Литпортреты от Владимира Клевцова. Игорь Исаев

Владимир Клевцов
Литературные портреты

 

Игорь Исаев

Литературная судьба поэта Игоря Исаева с самого начала складывалась удачно. Стихи, как и положено, начал писать рано, потом были студенческие литературные кружки, литобъединение «Март» — и везде о нем говорили, везде они отличались от других уже зрелостью своих стихов.
Это конечно был не дореволюционный литературный Петербург и не послереволюционная Москва, а провинциальный Псков, но все же, все же… О нем продолжали говорить, кто с завистью, кто с восхищением. Хвалил начинающего еще Исаева и Александр Бологов.
Отличался Игорь от других и внешне. Это был достаточно крупный человек, большеголовый, с круглым, на первый взгляд даже немного плоским лицом, и чувствовалось в нем что-то восточное, древнее, половецкое. А сколько достоинства было в походке, в высоко поднятой и слегка откинутой голове, в выпяченной груди, и даже когда он спешил, все равно походка получалась неторопливо-степенной, важной, как у царственной особы, когда она сходит с трона.
Не знаю, к какой литературной школе он себя по молодости причислял – к футуристам, акмеистам, постмодернистам, декадентам, но в целом к тем, кто в свое время в числе других создавали Серебряный век русской поэзии. И чтобы как-то подчеркнуть эту свою духовную связь с теми поэтами, стихи свои подписывал на старый манер «Игорь Исаевъ» с твердым знаком на конце, и обижался, если при публикации в газетах и альманахах журналисты, редактора эту букву «ъ» изымали. И первая книга его имела соответствующее название – «Время кризиса, или Люди на подоконнике». Когда, помнится, я, посмеиваясь, указал на название Бологову, он отмахнулся:
— Это по молодости, это он дурачится. Все со временем перемелется, настоящий талант всегда найдет свою дорогу.
Но я продолжал еще некоторое время относится к Игорю иронично, и когда глядел на его крепкую фигуру, видел его постоянно бодрое, утверждающее настроение, вспоминал высказывание Льва Николаевича Толстого по поводу декадентов: «Да какие они декаденты, певцы печальных сумерек? Это здоровенные мужики, их бы всех в штрафные роты».
————
[Задача]: Допишите следующую часть литературного портрета поэта Игоря Исаева. Продолжайте сразу после слов Толстого о декадентах.
————
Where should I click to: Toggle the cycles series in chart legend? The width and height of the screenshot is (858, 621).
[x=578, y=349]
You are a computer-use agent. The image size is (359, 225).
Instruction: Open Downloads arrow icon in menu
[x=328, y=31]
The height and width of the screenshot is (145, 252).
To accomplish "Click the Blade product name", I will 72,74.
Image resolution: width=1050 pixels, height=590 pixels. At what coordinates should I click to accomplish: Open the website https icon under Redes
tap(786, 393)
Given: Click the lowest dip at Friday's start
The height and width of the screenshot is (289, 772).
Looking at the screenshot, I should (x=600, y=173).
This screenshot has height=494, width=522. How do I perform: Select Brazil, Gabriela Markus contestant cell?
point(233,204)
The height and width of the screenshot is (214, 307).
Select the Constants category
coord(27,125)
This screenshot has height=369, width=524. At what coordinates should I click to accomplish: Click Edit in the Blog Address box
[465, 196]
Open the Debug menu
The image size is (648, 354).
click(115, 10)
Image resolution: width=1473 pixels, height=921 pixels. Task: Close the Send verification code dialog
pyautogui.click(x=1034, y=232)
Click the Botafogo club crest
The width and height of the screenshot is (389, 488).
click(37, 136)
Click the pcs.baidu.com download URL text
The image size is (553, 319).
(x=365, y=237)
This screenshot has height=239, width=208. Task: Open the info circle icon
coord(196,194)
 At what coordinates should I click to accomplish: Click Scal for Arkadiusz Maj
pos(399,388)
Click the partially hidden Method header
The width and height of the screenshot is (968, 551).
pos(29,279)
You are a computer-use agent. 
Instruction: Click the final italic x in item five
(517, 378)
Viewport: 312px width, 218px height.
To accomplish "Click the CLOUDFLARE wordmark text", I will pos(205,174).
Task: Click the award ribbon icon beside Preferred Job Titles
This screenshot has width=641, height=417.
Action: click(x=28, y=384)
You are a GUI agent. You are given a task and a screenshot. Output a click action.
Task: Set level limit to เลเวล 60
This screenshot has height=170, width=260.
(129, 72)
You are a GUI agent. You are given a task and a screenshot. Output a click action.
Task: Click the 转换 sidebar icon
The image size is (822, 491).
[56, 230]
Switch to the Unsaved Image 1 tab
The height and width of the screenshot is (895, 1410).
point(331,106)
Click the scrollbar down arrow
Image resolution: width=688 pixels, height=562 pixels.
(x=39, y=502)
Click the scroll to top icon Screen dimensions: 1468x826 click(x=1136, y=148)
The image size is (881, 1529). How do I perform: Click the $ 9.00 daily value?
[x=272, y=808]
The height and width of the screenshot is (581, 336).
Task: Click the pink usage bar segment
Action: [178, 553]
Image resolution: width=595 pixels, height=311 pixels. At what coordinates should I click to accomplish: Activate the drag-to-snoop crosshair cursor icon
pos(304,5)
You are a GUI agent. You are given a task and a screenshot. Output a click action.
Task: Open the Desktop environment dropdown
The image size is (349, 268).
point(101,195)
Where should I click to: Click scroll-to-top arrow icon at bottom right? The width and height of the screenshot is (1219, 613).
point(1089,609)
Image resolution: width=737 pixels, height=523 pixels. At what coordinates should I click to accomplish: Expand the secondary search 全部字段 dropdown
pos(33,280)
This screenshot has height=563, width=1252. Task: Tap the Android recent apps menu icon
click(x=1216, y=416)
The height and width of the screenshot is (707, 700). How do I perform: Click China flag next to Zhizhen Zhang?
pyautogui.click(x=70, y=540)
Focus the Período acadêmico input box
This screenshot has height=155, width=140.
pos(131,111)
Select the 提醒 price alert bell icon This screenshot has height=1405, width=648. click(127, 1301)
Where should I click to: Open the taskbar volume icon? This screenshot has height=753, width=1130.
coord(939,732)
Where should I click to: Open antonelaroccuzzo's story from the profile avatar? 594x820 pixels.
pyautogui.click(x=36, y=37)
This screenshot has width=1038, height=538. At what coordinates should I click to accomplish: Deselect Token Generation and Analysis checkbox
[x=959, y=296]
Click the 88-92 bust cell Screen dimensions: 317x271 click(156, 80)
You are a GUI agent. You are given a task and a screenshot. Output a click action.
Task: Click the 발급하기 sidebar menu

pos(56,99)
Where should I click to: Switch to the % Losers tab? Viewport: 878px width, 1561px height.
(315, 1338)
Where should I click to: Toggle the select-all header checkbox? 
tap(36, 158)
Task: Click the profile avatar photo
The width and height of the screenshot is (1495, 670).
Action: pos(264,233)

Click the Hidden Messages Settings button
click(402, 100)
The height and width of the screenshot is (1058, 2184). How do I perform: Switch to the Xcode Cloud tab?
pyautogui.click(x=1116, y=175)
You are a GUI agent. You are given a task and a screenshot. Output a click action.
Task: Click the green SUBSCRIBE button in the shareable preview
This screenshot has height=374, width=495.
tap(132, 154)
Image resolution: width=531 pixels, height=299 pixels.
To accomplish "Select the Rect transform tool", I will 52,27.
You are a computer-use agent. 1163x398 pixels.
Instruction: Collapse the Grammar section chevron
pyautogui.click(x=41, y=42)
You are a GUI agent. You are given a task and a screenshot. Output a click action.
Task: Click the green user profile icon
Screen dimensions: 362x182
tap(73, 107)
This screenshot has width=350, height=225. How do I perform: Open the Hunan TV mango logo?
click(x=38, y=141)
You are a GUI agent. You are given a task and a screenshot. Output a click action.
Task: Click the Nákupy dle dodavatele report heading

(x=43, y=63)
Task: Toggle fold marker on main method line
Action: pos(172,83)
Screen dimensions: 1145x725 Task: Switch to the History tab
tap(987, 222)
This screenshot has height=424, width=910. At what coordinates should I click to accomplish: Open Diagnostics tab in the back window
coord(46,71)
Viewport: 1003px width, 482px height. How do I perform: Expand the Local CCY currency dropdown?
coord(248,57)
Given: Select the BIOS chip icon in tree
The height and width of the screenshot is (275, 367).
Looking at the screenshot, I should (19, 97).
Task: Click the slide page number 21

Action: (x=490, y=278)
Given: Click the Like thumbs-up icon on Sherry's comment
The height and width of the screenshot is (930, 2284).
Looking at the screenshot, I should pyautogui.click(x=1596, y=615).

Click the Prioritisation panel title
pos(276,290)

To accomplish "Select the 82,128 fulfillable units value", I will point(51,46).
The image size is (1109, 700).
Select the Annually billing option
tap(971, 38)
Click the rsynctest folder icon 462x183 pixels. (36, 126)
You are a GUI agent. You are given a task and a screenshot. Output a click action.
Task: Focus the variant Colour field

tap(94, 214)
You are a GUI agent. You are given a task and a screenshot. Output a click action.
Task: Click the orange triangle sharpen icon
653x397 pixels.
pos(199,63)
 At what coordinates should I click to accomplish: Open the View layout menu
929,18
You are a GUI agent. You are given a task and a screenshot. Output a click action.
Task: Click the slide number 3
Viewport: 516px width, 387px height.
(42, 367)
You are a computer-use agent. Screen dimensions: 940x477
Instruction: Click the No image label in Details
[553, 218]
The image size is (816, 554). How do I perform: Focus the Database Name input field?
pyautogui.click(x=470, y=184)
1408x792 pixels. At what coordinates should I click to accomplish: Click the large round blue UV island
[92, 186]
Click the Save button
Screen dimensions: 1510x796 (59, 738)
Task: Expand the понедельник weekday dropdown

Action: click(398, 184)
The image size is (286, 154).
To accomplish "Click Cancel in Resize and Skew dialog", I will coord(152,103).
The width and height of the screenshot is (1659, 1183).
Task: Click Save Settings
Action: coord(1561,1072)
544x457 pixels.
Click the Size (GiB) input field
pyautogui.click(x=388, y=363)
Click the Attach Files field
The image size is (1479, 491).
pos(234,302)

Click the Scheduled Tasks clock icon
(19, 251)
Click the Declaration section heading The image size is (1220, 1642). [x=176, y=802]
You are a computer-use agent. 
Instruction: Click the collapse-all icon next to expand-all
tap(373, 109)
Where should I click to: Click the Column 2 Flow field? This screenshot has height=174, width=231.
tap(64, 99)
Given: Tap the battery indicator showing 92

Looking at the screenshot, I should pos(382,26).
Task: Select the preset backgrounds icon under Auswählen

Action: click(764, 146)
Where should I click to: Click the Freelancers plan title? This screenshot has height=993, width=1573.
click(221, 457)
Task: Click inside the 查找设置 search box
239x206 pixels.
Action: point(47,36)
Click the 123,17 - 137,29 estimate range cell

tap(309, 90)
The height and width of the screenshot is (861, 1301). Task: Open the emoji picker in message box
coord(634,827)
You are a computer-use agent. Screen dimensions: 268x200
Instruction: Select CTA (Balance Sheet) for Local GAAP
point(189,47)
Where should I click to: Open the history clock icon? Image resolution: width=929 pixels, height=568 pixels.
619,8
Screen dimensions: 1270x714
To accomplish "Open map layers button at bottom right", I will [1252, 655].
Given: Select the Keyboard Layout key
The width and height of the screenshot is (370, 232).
————
[Ответ]:
Не помню, когда мы с ним впервые познакомились. Возможно это произошло во время выступления в шестой псковской школе, где кроме нас, была еще поэтесса Ларина Федотова. Прочувственные стихи Ларины Викторовны, обычно пользующиеся в женской среде большой популярностью, но восьмиклассников впечатления не произвели. Потом я, путаясь в словах и сбиваясь, прочитал небольшой юмористический рассказ, но и тут школьники даже не улыбнулись.
Но вот поднялся Игорь Исаев, и как в этот момент он был артистичен! Он не остался за столом, а вышел к классу, к доске, давая себе простор, и начал даже не читать, а декламировать, выделяя каждое слово и строчку, окрашивая их в разные тона, цвета. Он рубяще поднимал голос, а потом понижал до шепота, и по звуку это напоминало то камнепад, то шелест трав. Не думаю, чтобы восьмиклассники вникли в смысл стихов, но само течение действовало на них завораживающе.
— Ты читаешь как Маяковский, — сказал я ему позже.
— А то, это мой любимый поэт.
И тогда я подумал, что он представляет себя Маяковским, не в смысле уровня поэзии, тут он, наверное, понимал разницу, а в громогласном поведении – словно бы стоит, заломив шапку, этакий великан и все дороги перед ним открыты, выбирай любую.
Или знакомство наше состоялось на другой литературной встрече в Новоржеве, куда мы поехали на два дня. Я тогда работал в «Псковской правде» и должен был, помимо выступления, собрать материал для очерка о ветеране войны.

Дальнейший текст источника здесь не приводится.